**Set problem A**.
Reproduce the records below with "Support Us" swapped for "Donate" and everything else unchanged, omitting the pictures.

**Text shown**.
::::::::::

45
WHAT IS GOOD
WHEN WE GOT the news, I grabbed a satellite phone, and for the first and only time in the field, I called my mom and cried.
It had been a long time since I’d turned to my mom. I’d been so busy being a mom myself. But sobbing in the morning heat and humidity, I needed to hear her voice.
She answered right away when I called, even though it was the middle of the night in Texas. “I was lying awake thinking about you,” she said. “Are you safe?”
“Yes, I’m safe,” I told her, but I couldn’t stop crying.
“Honey, what’s wrong?”
I knew my devastation wasn’t just about the missed best opportunity to catch Kony. It went deeper. How could something so certain have failed? I kept hearing the assurances of smoking fires. “We probably won’t get another chance to get Kony,” I said. “But that’s not even why I’m crying. The hardest part is that doubt is taking over and I don’t know who the good guys are anymore.”
“Sweetie,” she said. “I’ve been so worried for you. I can’t tell you how relieved I am that you’re okay.”
“I don’t feel okay.”

::::::::::

**Data section**.

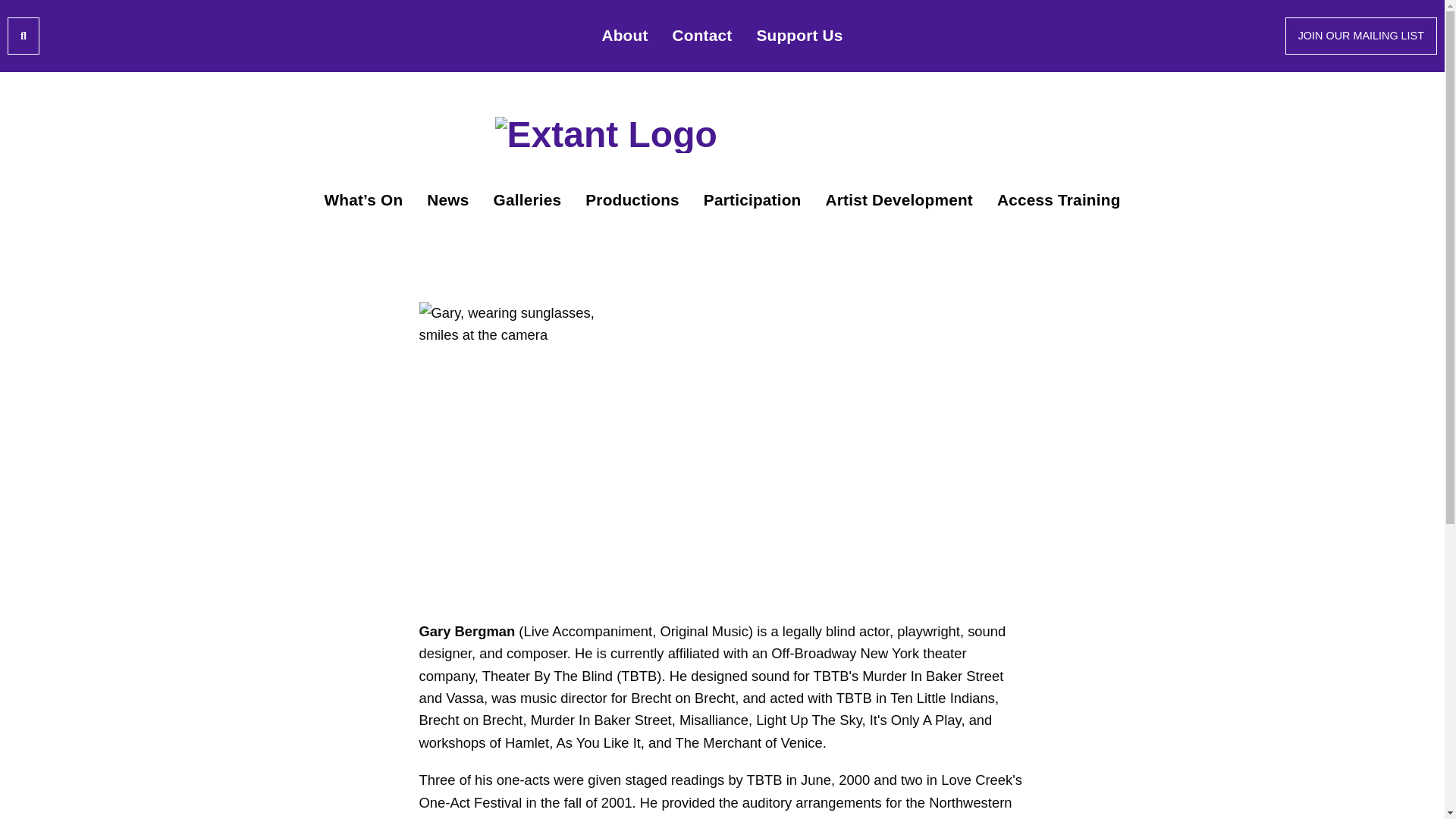
JOIN OUR MAILING LIST (1361, 35)
homepage (722, 133)
News (447, 199)
Participation (752, 199)
EXTANT (722, 133)
Access Training (1058, 199)
Productions (632, 199)
About (624, 35)
Support Us (799, 35)
Artist Development (899, 199)
Contact (702, 35)
Galleries (526, 199)
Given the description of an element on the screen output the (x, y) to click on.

::::::::::

**Set problem B**.
In the text shown above, what time of day was it in Texas when the satellite phone call was made?

**Finished answer A**.
JOIN OUR MAILING LIST (1361, 35)
homepage (722, 133)
News (447, 199)
Participation (752, 199)
EXTANT (722, 133)
Access Training (1058, 199)
Productions (632, 199)
About (624, 35)
Donate (799, 35)
Artist Development (899, 199)
Contact (702, 35)
Galleries (526, 199)
Given the description of an element on the screen output the (x, y) to click on.

**Finished answer B**.
It was the middle of the night in Texas.